耐久性の無い銃により怪我を負い、到着時には出血多量により既に意識を失っており、銃の残骸と共に回収。
一方の黒い魔女は子と夫を人質に取られていたスペイン在来の魔女、能力を隠していたが手当たり次第に虐殺を受けての降伏だったらしく、このままコチラに住む事に。
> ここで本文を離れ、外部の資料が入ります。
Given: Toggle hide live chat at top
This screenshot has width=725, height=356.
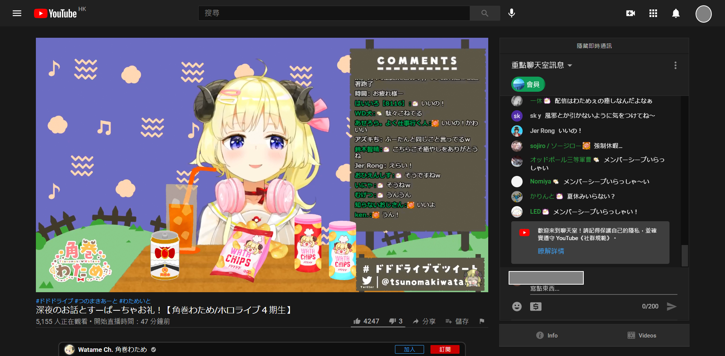Looking at the screenshot, I should click(594, 46).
今はマリサの親になるとも言ってくれており、既に他の黒い魔女とも問題無く過ごしている。
『銃の事はすみませんでした』
《いえ、装飾用の銃の情報と敢えて混同される様に向こうも隠していたので、もう少し時間を掛けても探り出せたかどうかは不明ですから》
「増産は?」
《いえ、音も出ますし目立ちますから、試し撃ちで壊れる度に改良していたそうなので。8つ、失敗した品として保存してある物だけだそうで、技術者達を殺すかどうか議論中です》
「完成させられそうなら作らせて、試し撃ちをさせて、それでも生き残ったら全員殺した方が良いと思うんだけど」
《ではその様に進言しておきますね。では次に船の事なんですが、量産が間に合いそうも無いので使い回しますが》
「海上で燃やして、帰れない、自分達は恵まれているんだと思わせたいんだけど」
《なので必ず死人や怪我人、病人が出るでしょうから、そうした者を燃やす小舟を用意するそうです。傍目からは自分達が乗って来た船に見える様に、同型の小さな船、中型の船を用意して頂ける事になりました》
「逆に、その方が手間が掛かりそうだけれど」
《問題は木の大きさだそうなので、そこは問題無いそうで。ただ大量の材木の輸送は目立つので、セレッサにお願いしたいそうです》
「偽装魔法で見えないんだものね、お願い出来る?」
《ありがとうございます》
黒い魔女は最初から魔王を狙っていた。
上空の飛行物体を探知する魔法を駆使し、前回魔王を仕留めた時と同様、黒船からの連絡が途絶えた時から夜間に待ち構えていての狙撃。
そして運悪く、頭部に直撃してしまった。
前回は雷撃で弱った所を狙撃、再び雷撃で撃ち落した、と。
セレッサについては気配も視認も不可能だったのは、女神マリの恩恵の可能性も考えられる。
「後は」
《申し訳無いんですが、暴徒が出ぬ様、彼らの船出の際に姿を見せて頂ければと。他の者に任せても良いのですが、襲われる等が有れば力を誇示出来るのでは、と》
「分かりました、けど文言は任せるわ、今は私も気が抜けちゃって何も考えられないし」
《分かりました。後は残党狩りですが、各所には噂だけを流し素通りさせる様にと通達していますので、移民候補者が港に到着するまでは何事も特には起こらないのではと予想されています》
「ちょっとだけ休憩する時間が有るかも、なのね」
《分隊が居るとは予想されてはいますが、他国なので》
「ならお伺いしに行くわ、女神マリにも改めてご挨拶しないとだし」
《分かりました》
魔王と引き離す目的は無いにせよ、結果的には引き離せる事に。
コレで一緒に行動出来たら良いんですが。
「ルツも同行出来る?」
《はい》
後に、コレは喜ぶべき事では無かったと知る事に。